The Stonewall Uprising: 53 Years Later
How a Protest Shaped a Global Movement
June 28, 2022, is the 53rd anniversary of the Stonewall Uprising.
The uprising occurred at the Stonewall Inn in Greenwich Village, New York City. The events spanned six nonconsecutive days leading to many interactions between the police and the LGBTQIA+ community.
According to the United States Library of Congress (D.C), the event would fundamentally change the discourse surrounding the LGBTQIA+ community and their rights.

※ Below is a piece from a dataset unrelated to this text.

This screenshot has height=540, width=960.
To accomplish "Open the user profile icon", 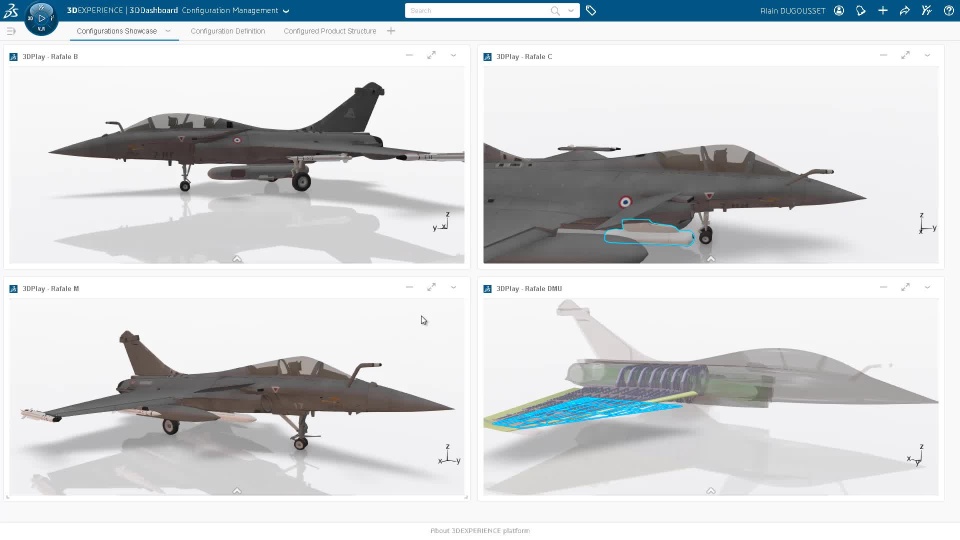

The uprising responded to years of violence towards the LGBTQIA+ community, with people of color and gender non-conforming individuals leading the charge.
A common misconception of the Stonewall Uprising is that it was the first of its kind; however, this is not the case. There were many uprisings against the state and the police during this period, including (but not limited to):
- Black Cat Raid, Los Angeles, California, 1967
- Black Night Brawl, Milwaukee, Wisconsin, August 5, 1961. 400 Plankinton Ave.
- Compton’s Cafeteria Raid, San Francisco, California, 1966
- Coopers Do-Nut Raid, Los Angeles, California, 1959
- Pepper Hill Club Raid, Baltimore, Maryland, in 1955. (162 people were arrested)
It is essential to recognize and remember the Stonewall Uprising because it caused modern Pride and LGBTQIA+ organizations to form, leading to marches, parades, and celebrations. Regardless of whether it was the first, its impact was tremendous and led many people to become aware of LGBTQIA+ issues on a much larger scale.
The impacts of the Stonewall Uprising have been significant to the overall progress of the LGBTQIA+ movement.
After the Stonewall Uprising, queer activism was propelled to the limelight, with many organizations such as the Gay Liberation Front and Gay Activist Alliance starting in New York City. These groups would branch to other major cities across the United States and the world. Many activists point to the Stonewall Uprising as the beginning of the modern-day LGBTQIA+ movement, with parades and celebrations held to honor those who initially fought against oppression. A year after the Stonewall Uprising, many LGBTQIA+ organizations called for nationwide June demonstrations to commemorate the Stonewall Uprising. Since then, the Stonewall Inn has been named a National Monument symbolizing queer strength. The landmark is visited by hundreds of thousands of people each year, especially during June, which has now been deemed in many countries in the Global North as “Pride Month.”